▶ _Extrait fourni_
■ ■ ■ ■
L'assassinat de Jean sans Peur
Le 10 septembre 1419, le dauphin Charles, héritier du trône de France, et son grand-oncle le duc de Bourgogne s'étaient donnés rendez-vous en vue de se réconcilier. Le rendez-vous va déraper de façon plus ou moins malencontreuse pour le plus grand malheur du royaume.
Une guerre qui n'en finit pas
Le roi d'Angleterre Henri V est entré en guerre contre la France, quatre ans plus tôt. Il a écrasé la chevalerie française à Azincourt, a conquis Caen puis mis le siège devant Rouen. Rapprochant cette guerre de la précédente, menée par Édouard III, les historiens du XIXe siècle évoqueront une « guerre de Cent Ans ».
Henri V a tiré parti des sanglantes querelles entre Armagnacs et Bourguignons qui divisent le royaume de France. Mais le puissant duc de Bourgogne Jean sans Peur (48 ans), chef du parti bourguignon, et l'héritier du trône de France, le dauphin Charles (16 ans), chef du parti armagnac, semblent disposés à mettre fin à leur rivalité qui ruine la France et ne sert que les intérêts du roi d'Angleterre...
■ ■ ■ ■
▶ _Travail demandé_
**A)** Réécrivez le passage de l'extrait qui va de « Henri V a tiré » jusqu'à « du roi d'Angleterre... », en mettant « querelle » à la place de « rivalité ».
**B)** D'après l'extrait, quel âge a le duc de Bourgogne Jean sans Peur ?
Appuyez-vous seulement sur l'extrait.

▶ _Données brutes_
■ ■ ■ ■
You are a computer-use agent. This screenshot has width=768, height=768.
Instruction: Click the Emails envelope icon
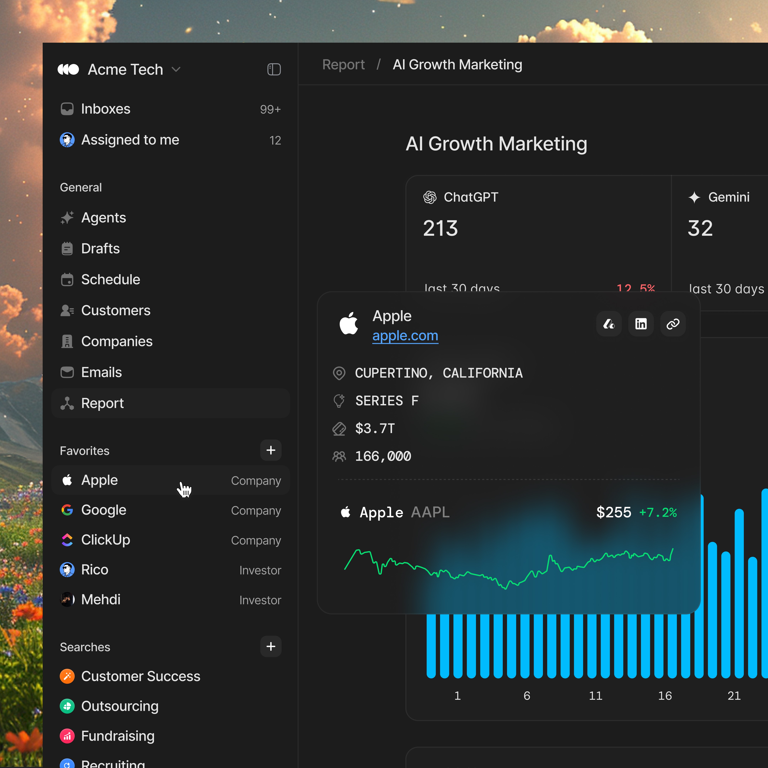tap(67, 372)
■ ■ ■ ■
▶ _Réponses_
**A)**
Henri V a tiré parti des sanglantes querelles entre Armagnacs et Bourguignons qui divisent le royaume de France. Mais le puissant duc de Bourgogne Jean sans Peur (48 ans), chef du parti bourguignon, et l'héritier du trône de France, le dauphin Charles (16 ans), chef du parti armagnac, semblent disposés à mettre fin à leur querelle qui ruine la France et ne sert que les intérêts du roi d'Angleterre...

**B)** Il a 48 ans.